**Fragmento:**
* * * * * * *
Me encuentro solo a solas cuando realmente no tengo ante mí, conmigo, a nadie: a altas horas de la noche en el cuarto de trabajo, frente al mar en una costa desierta, por el sendero oculto de algún bosque.

Solitario entre los otros puedo sentirme frente a un horizonte poblado por ellos, por los hombres: así cuando camino por una calle entre viandantes desconocidos, cuando permanezco en incógnito frente a mis compañeros de viaje o cuando en un teatro observo desde mi butaca a los espectadores durante un entreacto.

Acompañado por una pluralidad humana y como partícipe activo en ella, puedo hallarme, sin embargo, solo. Por ejemplo, cuando ensimismado en alguna preocupación únicamente mía asisto a una reunión y hablo, río y escucho por la superficie de mi ausencia.

Solo con el otro, en fin, me encuentro cuando -en el amor, en la amistad- vislumbro de pronto, a veces, tras el resplandor de la pasión o entre la suave luz de la confianza el punto negro, el islote trágico donde aún estoy.

Estas cuatro posibles circunstancias de la soledad pueden, con rigor, reducirse a las los primeras si queremos hacer patente la pobreza y la riqueza, lo estéril y lo fecundo, la sima temible y la cumbre gloriosa en que consiste la auténtica soledad. Pues en las dos últimas circunstancias la soledad, combatida desde fuera, se mitiga, cede, acaba por desaparecer, y, si en súbito asalto amenaza, poco puede contra la flaqueza del hombre, contra su connatural tendencia a unirse y agruparse.

¿Quién, de hecho, acepta aquella soledad absoluta? Y ¿quién la busca por sí misma?

La mayoría de los hombres, consciente o instintivamente, según su grado de reflexibilidad, consideran la soledad el mayor enemigo. Tan ingénita le es al hombre esta evasión de la soledad individual mediante el trato social y el amor al otro, que el hombre la silencia y elimina como algo impensable, absurdo. Y es más que curioso el hecho de que todos, aun en el grado máximo de confianza con otros, hagamos confesión en éstos de nuestras desgracias y venturas e incluso de nuestros errores y defectos, pero evitemos confiarles lo ocurrido en nuestras horas solitarias. Entro la inmensa mayoría se sobreentiende que estar solo es anormal y amar la soledad una aberración.

La soledad constituye, sin embargo, el único marco adecuado para ciertas labores del espíritu, y el religioso la busca para elevarse sobre ella hacia Dios, y el hombre de ciencia la busca para escrutar en su beneficiosa paz los problemas que le tocan y meditar sus verdades. En un sentido meramente necesario e interesado la aceptan de buena o mala gana cuantos por su oficio o profesión se hallan obligados a trabajar con algo que no admite o no exige la presencia de otros. Pero buscar la soledad «para» algo o aceptar la soledad de grado o a la fuerza no significa: buscar la soledad por sí misma amándola. De esto únicamente es capaz el espíritu creador, poético. Y no aquel que, instalado en su soledad, plasma en narración o actualiza en representación el ser de los otros, compensando así delante de esta intriga imaginada que él mismo anima su imparticipación en la escena real; sino aquel que, solo ante sí mismo, solo consigo mismo, solo en sí mismo, lejos de rehuir su soledad con finalidades o suplantaciones, la ama y de ella -cero afectivo- hace, en virtud de una transformación inmanente, la plenitud de lo afectivo en obra humana: poesía, música.
* * * * * * *
**Tarea:**
Continúa el fragmento sobre la soledad a partir de su última oración. Los datos provienen de otra fuente distinta del fragmento.

**Datos proporcionados:**
* * * * * * *
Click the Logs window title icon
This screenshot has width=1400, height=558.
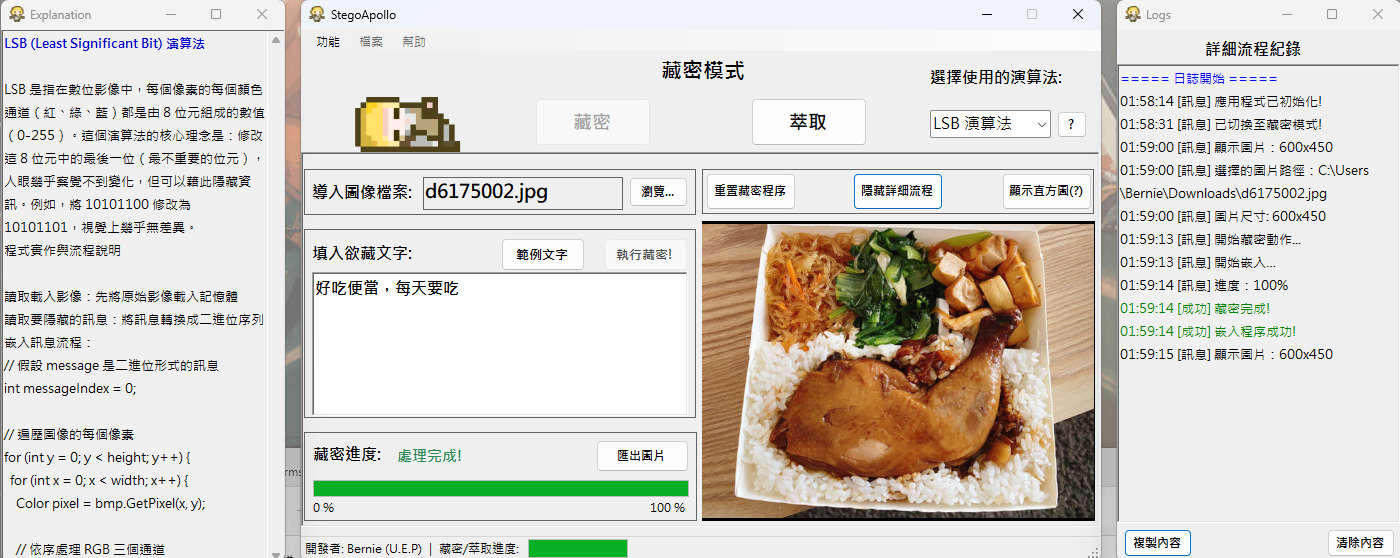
* * * * * * *
**Resultado:**
La soledad es el cero afectivo, del cual se forma, no por otro proceso que por suma de ceros, el millón afectivo. La hemos calificado de mísera y opulenta, estéril y fecunda, temible y gloriosa. Paradójica es la soledad en lo que puede ser y paradójica en cuanto que ella es la nada y el todo de la poesía, estado indispensable para la verdadera creación, nada inicial de la que nace un microcosmo completo: la obra de poesía.

¿Cómo se explica que siendo la soledad nihilidad brote de ella plenitud, y precisamente -soledad es silencio- plenitud de palabra o de son? La soledad, nihil afectivo, origina la obra poética, summum afectivo. El silencio, nada sonora, produce la nota musical, la palabra armoniosa.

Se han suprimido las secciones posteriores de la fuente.